Yes it can: it's got a category - Category:Lord-Lieutenants_of_Dunbartonshire in which many of those on the prior list, are also listed

https://en.wikipedia.org/wiki/Lord_Lieutenant_of_Dunbartonshire
So we can ask Petscan (pay attention at the back, @watty62) to give us a list of articles and their QIds

We can throw this list into the same spreadsheet and line up the two lists, keyed on name, using the eye, or sort, or vlookup, or whatever.

http://petscan.wmflabs.org/?psid=17072743 
Here's the wikipedia list of... in the spreadsheet.

Step 1 was to extract three columns, of Name, From and To. The data is in a regular pattern; we can search for "(" and "-" as anchors for some formulii which do what's wanted.
And then break the from & to dates down into their DD MM YYYY components - using leading zeroes when required - so we have the data needed to build a quickstatements date string - which is in the form +2020-08-13T01:15:00Z/11
Throw in the quickstatements list, which regrettably is only 8 rows long, against the 17 rows of the wikipedia table. So we'll have to hunt for QIds for 9 people, and/or coin new items for them. In doing so, keep a waether eye out for biog articles missing the LLofD category.
So quickly, by eye, we get this - and can see that the likes of Michael Gregory, Angus Cunninghame Graham, Alexander Telfer-Smollett have articles but are not in the LLofD category. So I'll off & fix all that, get their QIds, and then dig into six who have no article.
Adding QIDs for articles now categorised we're missing QIDs for 3 people, who may or may not be on wikidata ... too little info to tell.

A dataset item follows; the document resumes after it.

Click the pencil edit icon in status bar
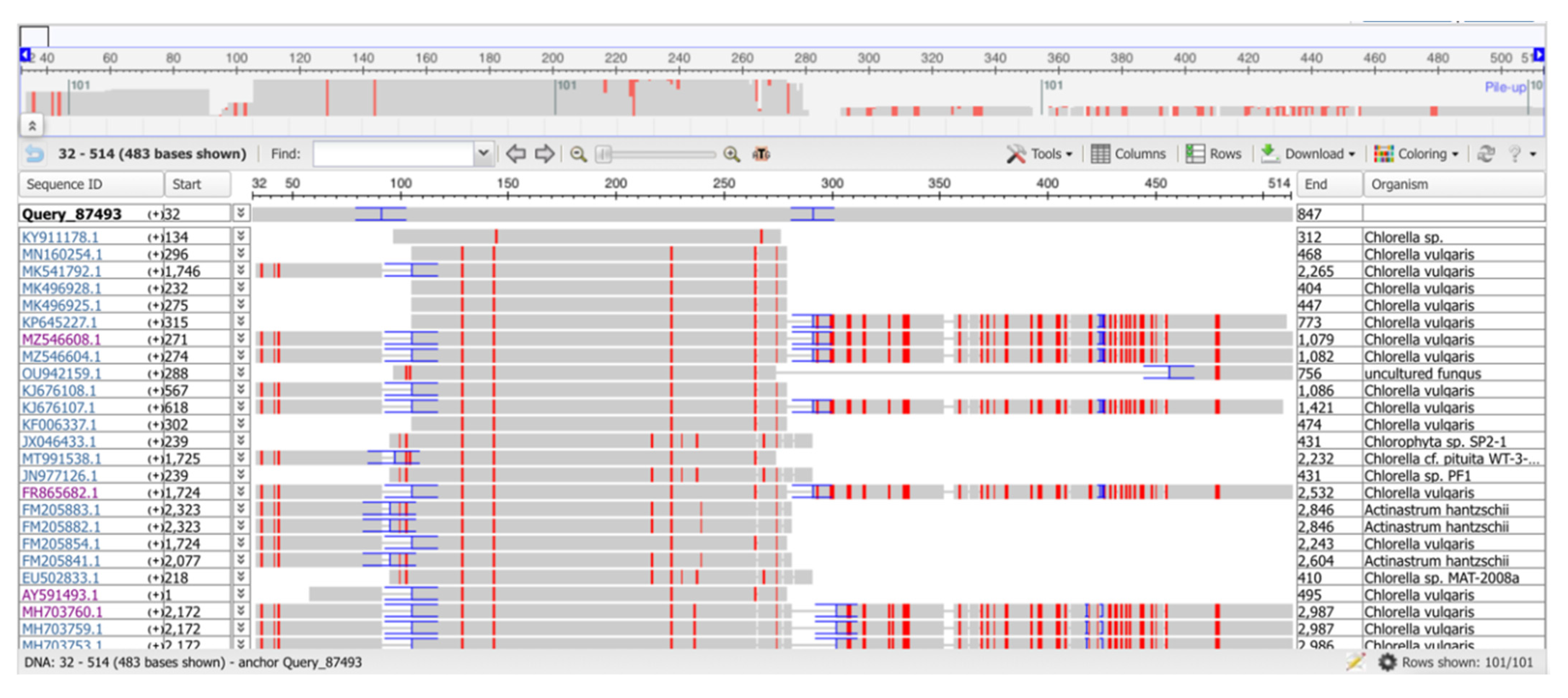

I'll do a more searching, and if I draw a blank, create new items.

The LLofD has a website. How cool is that?

https://www.lordlieutenantdunbartonshire.co.uk/index.php 
We were missing a QId for Donald Ross. Found him in, of all things, an "Articles that were deleted in Wikipedia" on a Wikia site.

Anyway, enough info to check that he's absent from Wikidata (unless hidden amongst the 1,000s of The Peerage items)

https://military.wikia.org/wiki/Donald_Ross_(Lord_Lieutenant)
Here's the missing Robert Arbuthnott, or, at least, enough info to work out if he is or is not on wikidata.

I drew a blank on James Cassels Robertson; and, conclude that all three need new items.

http://www.greatwarbritishofficers.com/index_htm_files/Arbuthnott,%20J%20Research.pdf
Might as well use quickstatements to make three stubby items
And then the big QS - give each of them an LLofD P39 position, with start and end date, replaces, replaced by, and an imported from wikipedia source.

No series ordinal right now - not convinced wikipedia's list starts with the first LL.
Slightly cocked up the three dates which were YYYY only, and spotted one which was YYYY MM only; but Quickstatements sensible hung when it encountered the first mistake. So. Fixed, and the last four P39s go in.
All done. 90 minutes including digressions like, err, this thread & its many screengrabs.
Probably longer and more faffy than the approaches @tmtm has been documenting recently, but it works for me, bear of very tiny brain.